Work item
Using the material that follows, identify and copy each line with the string "computer".

Supplied data
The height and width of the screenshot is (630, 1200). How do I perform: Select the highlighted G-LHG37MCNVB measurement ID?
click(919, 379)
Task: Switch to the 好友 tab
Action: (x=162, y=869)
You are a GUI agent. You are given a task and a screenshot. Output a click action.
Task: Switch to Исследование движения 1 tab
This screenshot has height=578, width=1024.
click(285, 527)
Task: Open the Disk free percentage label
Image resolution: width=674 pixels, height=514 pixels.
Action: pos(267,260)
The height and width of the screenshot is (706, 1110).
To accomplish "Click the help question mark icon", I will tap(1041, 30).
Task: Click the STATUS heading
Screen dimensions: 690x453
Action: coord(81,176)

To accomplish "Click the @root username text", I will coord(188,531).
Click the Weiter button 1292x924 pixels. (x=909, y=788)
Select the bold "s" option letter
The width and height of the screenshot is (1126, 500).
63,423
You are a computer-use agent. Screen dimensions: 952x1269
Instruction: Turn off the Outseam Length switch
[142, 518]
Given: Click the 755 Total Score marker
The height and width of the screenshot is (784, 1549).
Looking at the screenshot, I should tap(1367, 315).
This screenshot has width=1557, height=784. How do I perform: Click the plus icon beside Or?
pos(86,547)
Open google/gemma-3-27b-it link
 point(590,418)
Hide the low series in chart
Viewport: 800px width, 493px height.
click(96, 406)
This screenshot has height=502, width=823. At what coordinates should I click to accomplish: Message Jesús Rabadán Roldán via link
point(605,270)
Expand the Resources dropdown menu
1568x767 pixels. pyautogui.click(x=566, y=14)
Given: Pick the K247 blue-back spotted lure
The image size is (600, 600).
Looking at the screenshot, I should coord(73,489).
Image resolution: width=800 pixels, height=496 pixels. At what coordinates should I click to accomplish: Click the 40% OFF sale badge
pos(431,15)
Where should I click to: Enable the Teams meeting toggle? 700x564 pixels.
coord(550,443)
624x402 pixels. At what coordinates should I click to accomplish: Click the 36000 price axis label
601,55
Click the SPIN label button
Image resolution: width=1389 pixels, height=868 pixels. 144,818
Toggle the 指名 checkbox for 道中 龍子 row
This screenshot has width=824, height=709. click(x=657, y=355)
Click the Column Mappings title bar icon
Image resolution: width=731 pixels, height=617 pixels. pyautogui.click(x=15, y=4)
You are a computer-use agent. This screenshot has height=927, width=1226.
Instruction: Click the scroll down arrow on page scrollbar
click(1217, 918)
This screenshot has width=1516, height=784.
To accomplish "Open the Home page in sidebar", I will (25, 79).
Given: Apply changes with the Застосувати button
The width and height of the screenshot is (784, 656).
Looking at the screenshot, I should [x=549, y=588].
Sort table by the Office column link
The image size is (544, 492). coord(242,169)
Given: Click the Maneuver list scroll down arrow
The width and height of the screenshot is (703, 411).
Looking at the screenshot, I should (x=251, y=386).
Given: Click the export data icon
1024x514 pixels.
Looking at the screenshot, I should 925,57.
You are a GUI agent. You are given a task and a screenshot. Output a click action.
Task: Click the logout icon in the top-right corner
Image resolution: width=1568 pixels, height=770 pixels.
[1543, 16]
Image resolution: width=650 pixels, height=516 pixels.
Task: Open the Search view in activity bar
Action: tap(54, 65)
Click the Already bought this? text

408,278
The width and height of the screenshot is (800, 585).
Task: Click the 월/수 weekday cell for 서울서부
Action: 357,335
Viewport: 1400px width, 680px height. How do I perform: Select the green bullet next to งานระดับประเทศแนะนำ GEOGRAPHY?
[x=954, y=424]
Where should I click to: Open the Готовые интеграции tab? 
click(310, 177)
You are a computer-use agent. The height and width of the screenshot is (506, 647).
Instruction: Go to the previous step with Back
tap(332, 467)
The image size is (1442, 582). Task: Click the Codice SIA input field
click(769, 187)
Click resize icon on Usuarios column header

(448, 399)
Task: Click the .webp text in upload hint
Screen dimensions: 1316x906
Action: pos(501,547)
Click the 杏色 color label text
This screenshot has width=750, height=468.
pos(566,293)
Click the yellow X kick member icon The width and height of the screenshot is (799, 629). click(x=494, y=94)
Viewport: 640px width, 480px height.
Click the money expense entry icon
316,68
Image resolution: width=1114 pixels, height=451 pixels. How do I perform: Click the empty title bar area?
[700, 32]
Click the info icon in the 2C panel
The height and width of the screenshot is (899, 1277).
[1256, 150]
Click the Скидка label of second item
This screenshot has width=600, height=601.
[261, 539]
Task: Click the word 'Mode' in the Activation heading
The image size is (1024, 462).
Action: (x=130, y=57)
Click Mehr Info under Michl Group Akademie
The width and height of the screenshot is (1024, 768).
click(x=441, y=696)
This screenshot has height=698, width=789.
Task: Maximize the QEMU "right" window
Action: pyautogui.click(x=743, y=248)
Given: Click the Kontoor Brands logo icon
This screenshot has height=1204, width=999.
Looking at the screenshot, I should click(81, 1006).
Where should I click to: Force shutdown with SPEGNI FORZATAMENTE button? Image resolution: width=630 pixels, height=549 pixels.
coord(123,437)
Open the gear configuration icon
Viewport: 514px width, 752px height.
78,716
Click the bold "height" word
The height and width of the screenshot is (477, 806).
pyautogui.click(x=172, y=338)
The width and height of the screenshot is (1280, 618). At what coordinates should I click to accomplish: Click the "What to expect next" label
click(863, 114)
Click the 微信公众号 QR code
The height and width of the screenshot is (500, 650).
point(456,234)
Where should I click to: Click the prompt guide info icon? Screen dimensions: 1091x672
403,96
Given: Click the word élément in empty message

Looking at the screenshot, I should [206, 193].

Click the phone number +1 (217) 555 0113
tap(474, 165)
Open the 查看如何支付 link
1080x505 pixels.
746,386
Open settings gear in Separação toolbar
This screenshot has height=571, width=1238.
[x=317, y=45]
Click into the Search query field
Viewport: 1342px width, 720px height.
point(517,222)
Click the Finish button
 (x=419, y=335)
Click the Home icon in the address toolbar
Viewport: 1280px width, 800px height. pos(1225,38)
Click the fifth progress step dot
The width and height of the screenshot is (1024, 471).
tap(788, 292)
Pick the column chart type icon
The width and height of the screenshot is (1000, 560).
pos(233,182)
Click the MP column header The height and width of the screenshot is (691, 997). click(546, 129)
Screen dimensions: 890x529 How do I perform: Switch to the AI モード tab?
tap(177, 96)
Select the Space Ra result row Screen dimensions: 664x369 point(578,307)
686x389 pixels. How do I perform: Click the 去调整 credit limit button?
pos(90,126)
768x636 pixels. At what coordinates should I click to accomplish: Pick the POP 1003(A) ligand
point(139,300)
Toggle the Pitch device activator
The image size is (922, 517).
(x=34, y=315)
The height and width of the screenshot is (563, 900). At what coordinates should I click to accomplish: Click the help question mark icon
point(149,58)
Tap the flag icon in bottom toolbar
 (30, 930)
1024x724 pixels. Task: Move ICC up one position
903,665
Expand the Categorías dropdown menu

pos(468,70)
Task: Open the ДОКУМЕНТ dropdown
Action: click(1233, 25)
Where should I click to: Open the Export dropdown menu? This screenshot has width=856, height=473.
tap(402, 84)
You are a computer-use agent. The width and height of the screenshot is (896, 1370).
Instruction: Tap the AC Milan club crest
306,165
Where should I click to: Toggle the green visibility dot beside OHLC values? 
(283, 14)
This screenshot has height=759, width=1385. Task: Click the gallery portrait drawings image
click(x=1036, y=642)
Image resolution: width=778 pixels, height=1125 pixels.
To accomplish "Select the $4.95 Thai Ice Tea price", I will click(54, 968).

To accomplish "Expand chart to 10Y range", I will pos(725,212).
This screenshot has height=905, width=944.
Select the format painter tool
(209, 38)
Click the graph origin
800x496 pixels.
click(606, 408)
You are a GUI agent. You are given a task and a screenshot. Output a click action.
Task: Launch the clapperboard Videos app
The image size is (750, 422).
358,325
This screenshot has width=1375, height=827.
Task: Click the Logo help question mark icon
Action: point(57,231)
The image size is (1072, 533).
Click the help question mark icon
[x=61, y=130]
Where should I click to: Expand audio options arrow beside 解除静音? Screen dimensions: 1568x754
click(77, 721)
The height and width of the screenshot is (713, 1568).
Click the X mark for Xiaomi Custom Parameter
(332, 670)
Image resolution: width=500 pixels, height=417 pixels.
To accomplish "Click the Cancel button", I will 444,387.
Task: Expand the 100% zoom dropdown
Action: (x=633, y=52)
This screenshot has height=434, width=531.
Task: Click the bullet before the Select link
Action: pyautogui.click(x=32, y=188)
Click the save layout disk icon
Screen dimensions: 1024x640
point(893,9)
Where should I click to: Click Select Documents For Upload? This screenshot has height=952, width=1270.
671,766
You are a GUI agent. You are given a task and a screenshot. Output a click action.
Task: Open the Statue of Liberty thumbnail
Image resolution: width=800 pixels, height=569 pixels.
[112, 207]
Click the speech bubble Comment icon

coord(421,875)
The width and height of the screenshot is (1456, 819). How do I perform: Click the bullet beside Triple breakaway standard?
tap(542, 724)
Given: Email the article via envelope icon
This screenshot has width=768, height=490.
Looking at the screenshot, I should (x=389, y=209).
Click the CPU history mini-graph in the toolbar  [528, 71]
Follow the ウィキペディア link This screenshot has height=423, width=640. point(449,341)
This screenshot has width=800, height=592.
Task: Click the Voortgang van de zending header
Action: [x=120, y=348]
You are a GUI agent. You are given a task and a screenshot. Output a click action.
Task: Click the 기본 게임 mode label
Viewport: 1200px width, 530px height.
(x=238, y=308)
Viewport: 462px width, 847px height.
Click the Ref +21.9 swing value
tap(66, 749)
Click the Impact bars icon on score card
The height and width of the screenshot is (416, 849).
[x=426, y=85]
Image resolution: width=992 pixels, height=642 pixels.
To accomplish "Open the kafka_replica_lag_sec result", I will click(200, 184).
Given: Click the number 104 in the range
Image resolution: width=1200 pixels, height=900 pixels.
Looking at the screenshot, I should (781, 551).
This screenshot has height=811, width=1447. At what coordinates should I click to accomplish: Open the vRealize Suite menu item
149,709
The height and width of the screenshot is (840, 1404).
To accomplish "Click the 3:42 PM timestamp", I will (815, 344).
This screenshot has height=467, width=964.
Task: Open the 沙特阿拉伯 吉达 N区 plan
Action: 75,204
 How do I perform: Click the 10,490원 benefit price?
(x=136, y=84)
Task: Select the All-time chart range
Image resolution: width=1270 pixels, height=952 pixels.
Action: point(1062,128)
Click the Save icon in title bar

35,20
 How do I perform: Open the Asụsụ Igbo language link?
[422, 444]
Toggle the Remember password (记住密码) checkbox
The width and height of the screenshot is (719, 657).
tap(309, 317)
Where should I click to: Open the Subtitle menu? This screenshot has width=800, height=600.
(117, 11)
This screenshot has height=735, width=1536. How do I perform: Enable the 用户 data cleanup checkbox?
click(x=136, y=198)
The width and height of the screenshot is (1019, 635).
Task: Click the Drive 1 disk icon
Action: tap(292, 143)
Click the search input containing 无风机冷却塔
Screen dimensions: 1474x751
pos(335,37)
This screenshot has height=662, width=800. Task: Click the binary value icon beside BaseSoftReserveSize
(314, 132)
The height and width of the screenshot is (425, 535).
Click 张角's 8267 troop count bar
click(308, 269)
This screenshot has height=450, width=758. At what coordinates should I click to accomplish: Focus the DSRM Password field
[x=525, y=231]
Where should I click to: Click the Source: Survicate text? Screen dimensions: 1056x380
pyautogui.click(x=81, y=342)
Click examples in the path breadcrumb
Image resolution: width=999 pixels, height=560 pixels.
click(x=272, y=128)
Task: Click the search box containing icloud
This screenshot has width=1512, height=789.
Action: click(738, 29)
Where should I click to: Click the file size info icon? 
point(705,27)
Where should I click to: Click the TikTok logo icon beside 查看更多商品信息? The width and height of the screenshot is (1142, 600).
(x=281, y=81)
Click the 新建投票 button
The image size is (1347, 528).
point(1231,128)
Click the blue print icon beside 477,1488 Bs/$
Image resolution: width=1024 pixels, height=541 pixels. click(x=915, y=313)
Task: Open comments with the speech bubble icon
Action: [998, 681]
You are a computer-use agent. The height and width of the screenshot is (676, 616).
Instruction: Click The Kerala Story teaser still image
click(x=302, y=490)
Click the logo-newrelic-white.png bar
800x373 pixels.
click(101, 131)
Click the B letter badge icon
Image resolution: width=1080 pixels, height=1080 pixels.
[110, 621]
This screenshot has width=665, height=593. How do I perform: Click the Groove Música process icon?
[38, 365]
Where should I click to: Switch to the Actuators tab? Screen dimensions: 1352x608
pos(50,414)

Response to this exercise
You are a computer-use agent. Screen dimensions: 952x1269
You are a computer-use agent. This screenshot has height=927, width=1226.
You are a computer-use agent. The height and width of the screenshot is (506, 647).
You are a computer-use agent. The width and height of the screenshot is (896, 1370).
You are a computer-use agent. The height and width of the screenshot is (676, 616).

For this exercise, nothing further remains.